Professeur d'histoire dans un lycée de Roubaix (Nord), Mathieu Clouet, 36 ans, témoigne effectivement que « c'est plus mouvementé dans certains collèges ». « On ne peut pas nier l'existence d'une judéophobie latente chez de jeunes adolescents, même s'il est très difficile de savoir ce qui relève de l'antisémitisme, de l'effet de groupe, de la volonté de se singulariser... Ces manifestations se nourrissent toutes d'une méconnaissance de ce qui se passe au Proche-Orient. »

 

Ces « remontées » du terrain, Philippe Tournier, secrétaire général du SNPDEN, le principal syndicat des chefs d'établissement, ne les ignore pas. « C'est peut-être minoritaire, mais ça n'est pas exceptionnel : les provocations d'élèves autour du «deux poids deux mesures», c'est récurrent depuis une dizaine d'années. On s'en étonne, mais ça n'étonne plus dans les établissements touchés, souvent dans les zones urbaines très communautarisées. »

 

« Il faut mesurer ce qu'on appelle antisémitisme, pondère l'historien Dominique Borne, président du conseil de direction de l'Institut européen en sciences des religions. Je ne dis pas qu'il n'y en a pas chez les élèves : on s'en inquiète depuis le déclenchement de la deuxième Intifada.

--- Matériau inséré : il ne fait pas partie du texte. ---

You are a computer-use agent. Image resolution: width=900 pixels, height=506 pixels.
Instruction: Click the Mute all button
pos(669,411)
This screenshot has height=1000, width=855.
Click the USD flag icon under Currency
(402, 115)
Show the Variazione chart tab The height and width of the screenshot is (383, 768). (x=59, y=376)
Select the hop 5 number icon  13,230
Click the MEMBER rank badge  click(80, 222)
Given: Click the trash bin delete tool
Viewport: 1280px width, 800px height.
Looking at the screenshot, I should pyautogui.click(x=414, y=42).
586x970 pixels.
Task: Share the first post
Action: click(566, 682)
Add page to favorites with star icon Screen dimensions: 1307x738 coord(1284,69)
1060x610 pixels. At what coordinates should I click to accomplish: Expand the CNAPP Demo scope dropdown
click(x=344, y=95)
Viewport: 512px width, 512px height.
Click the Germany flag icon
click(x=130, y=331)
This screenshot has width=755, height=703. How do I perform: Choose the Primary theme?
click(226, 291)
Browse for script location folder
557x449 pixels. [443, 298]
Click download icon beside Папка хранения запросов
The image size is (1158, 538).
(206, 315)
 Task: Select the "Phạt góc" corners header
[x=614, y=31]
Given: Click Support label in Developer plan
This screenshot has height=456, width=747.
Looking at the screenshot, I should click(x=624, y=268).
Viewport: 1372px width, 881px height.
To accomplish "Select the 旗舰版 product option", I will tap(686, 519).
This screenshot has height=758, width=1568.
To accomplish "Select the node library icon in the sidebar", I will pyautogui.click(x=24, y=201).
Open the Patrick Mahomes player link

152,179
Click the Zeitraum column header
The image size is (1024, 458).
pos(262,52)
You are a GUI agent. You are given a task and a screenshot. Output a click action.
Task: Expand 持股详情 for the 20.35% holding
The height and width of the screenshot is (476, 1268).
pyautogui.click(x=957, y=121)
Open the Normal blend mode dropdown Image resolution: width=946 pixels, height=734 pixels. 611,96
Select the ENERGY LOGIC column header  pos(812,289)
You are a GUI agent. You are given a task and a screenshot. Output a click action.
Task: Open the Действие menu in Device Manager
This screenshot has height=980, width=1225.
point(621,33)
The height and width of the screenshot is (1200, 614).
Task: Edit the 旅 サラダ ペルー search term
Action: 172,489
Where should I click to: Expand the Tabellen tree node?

Mais l'éducation nationale n'a pas diligenté d'enquête pour cerner, scientifiquement, l'étendue du phénomène. » Pour l'ancien doyen de l'inspection générale, ce qui se joue ces dernières semaines relève d'« incidents isolés, dont on se scandalise à juste titre, mais pas d'un raz-de-marée ». Il faudrait, dit-il, entamer en classe un très gros travail avec ces enfants, « leur montrer que beaucoup de juifs et de musulmans, compagnons d'immigration, appartiennent à la même histoire ». Faire le pari de l'intelligence en somme, ce qui implique d'avoir des professeurs suffisamment formés et écoutés.